In the olden days, PCs and laptops used to be equipped with one or two serial ports. You could have more if you had a PCI or ISA Serial Port expansion card installed. Even then, the chances of having more than nine serial ports on a single machine was slim unless you had a bunch of those cards installed on the same machine. But as USB CDC devices became very popular, it has become very easy to attach a lot of devices to a single machine. Now it is easy to go have a COM port on your machine that goes beyond COM9. The situation has gotten even worse by the fact that Windows tend to reserve port names and that becomes unusable for new devices. The serial ports that are grayed out in the image below represent devices that are not attached to the PC the moment. But since they are reserved by Windows, when a new device is attached to the PC, Windows cannot reuse those names for the new device. It is easy to see how fast the COM port numbers can grow beyond COM9.
This poses a challenge when trying to write your own program to control or communicate with these devices. Usually Serial ports can be opened for communication on Windows by passing the device name such as COM2 to the CreateFile() function (or the equivalent method offered by your language/library to open a port). When successful, the CreatFile() function will return a handle to the port that can be used for further interaction with the port. The code below works just fine as long as the port number is COM9 or below.

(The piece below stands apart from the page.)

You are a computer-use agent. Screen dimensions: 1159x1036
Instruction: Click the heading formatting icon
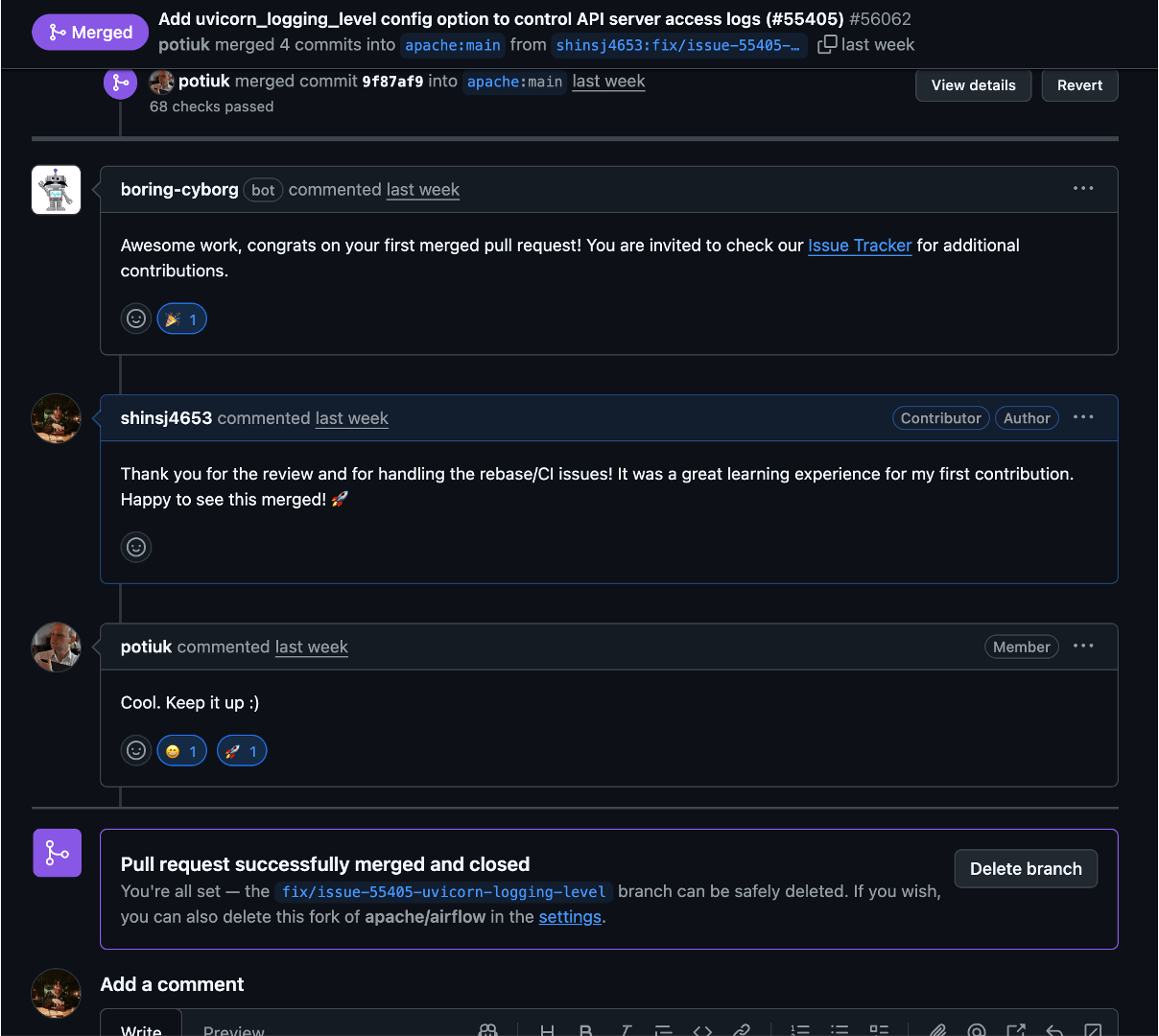[x=547, y=1030]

hComPort = CreateFile("COM9", GENERIC_READ | GENERIC_WRITE, 0, 0, OPEN_EXISTING, 0, 0);
Given everything else works fine, this code should return the device handle successfully. But as soon as the port name becomes COM10 or larger (it is easy to happen these days as explained above), call to CreateFile() will fail with error INVALID_HANDLE_VALUE. Although the exact reason behind this behavior is not explained, Microsoft has a support article addressing this issue. According to Microsoft, the correct way of specifying port name is \\.\COM10 . This format does work with ports that have smaller port numbers as well. So it is recommended to use this format irrespective of how large or small the port number is. The following code will be able to successfully open a port in all cases.
hComPort = CreateFile("\\\\.\\COM9", GENERIC_READ | GENERIC_WRITE, 0, 0, OPEN_EXISTING, 0, 0);
Please note the additional back slashes here. C/C++ requires back slashes to be escaped with additional back slash. This solution should work with any language that you are working with such as VB.Net, C# and so on. Additional back slashes may be optional if the particular language doesn’t require it. If you are using a library or component for accessing Serial Ports, the library may have already taken care of this issue and you may not have worry about this.